2.1.2. Aggressive Strategy

The aggressive strategy adopted by Egret B is random walk. Although the energy consumption of random walk strategy is large, Egret B is likely to obtain higher benefits. The position update equation of Egret B is:

$$x_{b,i}=x_i+\tan \left(r_{b.i}\right)\ast hop/\left(1+t\right)$$

(12)

where $r_{b.i}$ is a random number in (−π/2, π/2).

Egret C adopts the encirclement strategy. Once it finds its prey, it will chase it until it is caught.

$$D_h=x_{ibest}-x_i$$

(13)

$$D_g=x_{gbest}-x_i$$

(14)

$$x_{c,i}=\left(1-r_i-r_j\right)\ast x_i+r_i\ast D_h+r_j\ast D_g$$

(15)

where $D_h$ represents the difference matrix between the current position and the optimal position of egret team, $D_g$ represents the difference matrix between the current position and the optimal position of egret population. $r_i$ and $r_j$ are random numbers in [0, 0.5].

2.1.3. Discriminant Condition

After each Egret in the egret team calculates the updated position, they will jointly determine the updated position of the egret team. The solution matrix is:

$$x_{s,i}=\left[x_{a,i},x_{b,i},x_{c,i}\right]$$

(16)

The Egret team compares the updated position and fitness of the three egrets with that of the previous iteration. If one Egret’s updated position is better than that of the previous iteration, it will adopt the update. If the update positions of all egrets are worse than that of the previous one, there is a 30% probability to adopt the scheme with the worse update position.

2.2. Sine Cosine Algorithm

SCA is a random optimization algorithm. Unlike ESOA, SCA has very few parameters, high flexibility, simple principle, easy implementation, and can be easily applied to optimization problems in different fields. SCA makes use of the mathematical properties of sine function and cosine function.
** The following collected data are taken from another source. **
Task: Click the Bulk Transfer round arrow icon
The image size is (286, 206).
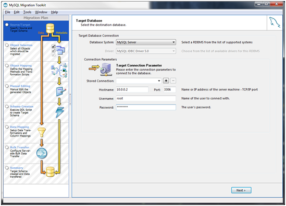Action: click(x=42, y=153)

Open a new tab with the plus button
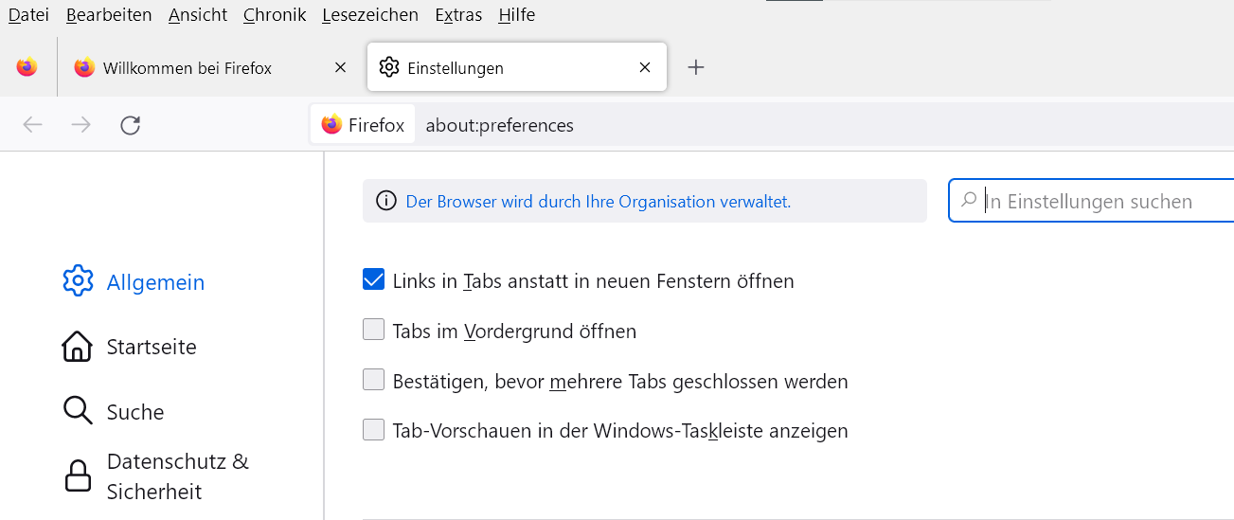tap(696, 67)
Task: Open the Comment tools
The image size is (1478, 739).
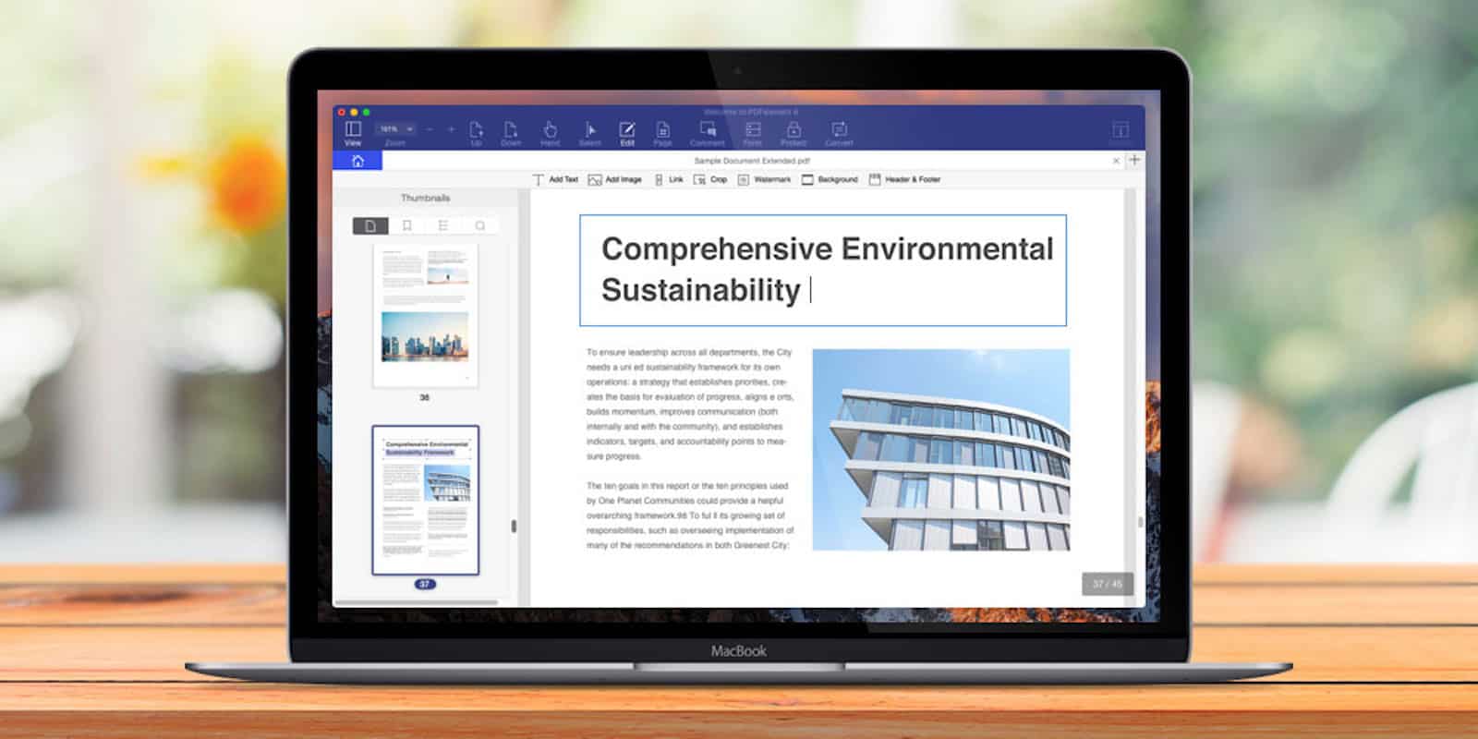Action: point(708,130)
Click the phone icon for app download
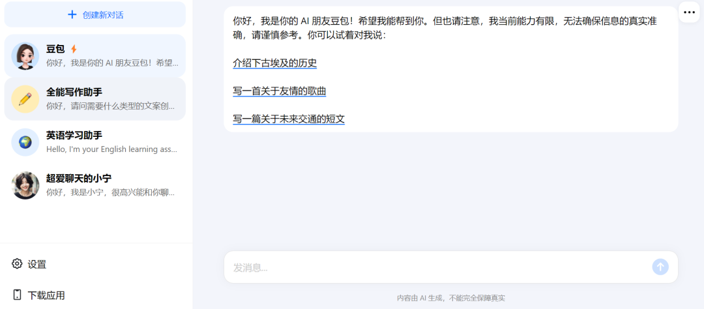The image size is (704, 309). click(x=17, y=295)
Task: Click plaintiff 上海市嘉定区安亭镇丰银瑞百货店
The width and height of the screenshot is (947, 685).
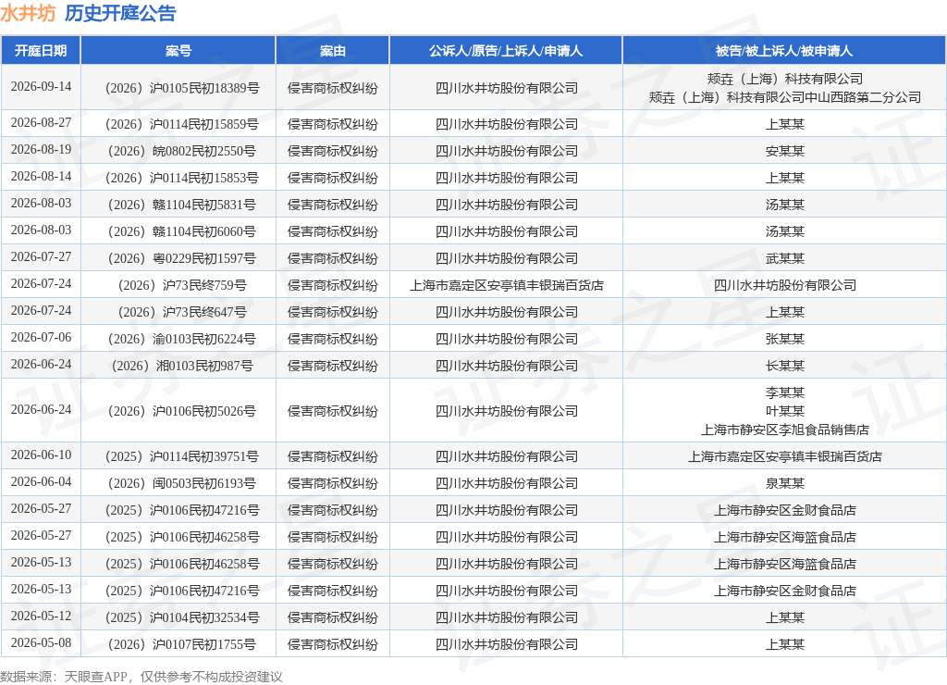Action: click(506, 285)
By adaptively changing the global exploration and local development ability of the amplitude balance algorithm of sine function and cosine function in the search process, the optimization process can be divided into two stages. In the exploration stage, the optimization algorithm quickly finds the feasible region in the search space by combining a random solution in all random solutions. In development the stage, the random solution will gradually change, and the change speed of the random solution will be lower than that in the exploration stage. The position update equation is:

$$x_i^{t+1}=\left\{\begin{array}{c}{x}_i^t+r_m\ast \sin \left(r_n\right)\ast \left|r_p{x}_{ibest}^t-x_i^t\right| r_q<0.5\\ x_i^t+r_m\ast \cos \left(r_n\right)\ast \left|r_p{x}_{ibest}^t-x_i^t\right| r_q>0.5\end{array}\right.$$

(17)

$x_i^t$ is the position of the $ith$ dimension of the current individual in generation t, $r_n$ is a random number in [0, 2π], $r_p$ is a random number in [0, 2], $r_q$ is a random number in [0, 1], and parameter $r_m$ indicates that the location area of the next solution is within or outside the current optimal solution. As the number of iterations increases, the value of $r_m$ will gradually decrease, which helps to enhance the local development ability of the algorithm. $r_n$ defines how far the current solution is close to or away from the optimal solution. $r_p$ gives random weights for the optimal solution in order to enhance or weaken the effect of the optimal solution on defining the moving distance of the candidate solution and enhance the diversity of the population. $r_q$ is a random and balanced switching sine and cosine function of the conversion probability. In summary, these four parameters are easily available, even random numbers, and SCA can successfully balance the exploration and development based on the simple operation.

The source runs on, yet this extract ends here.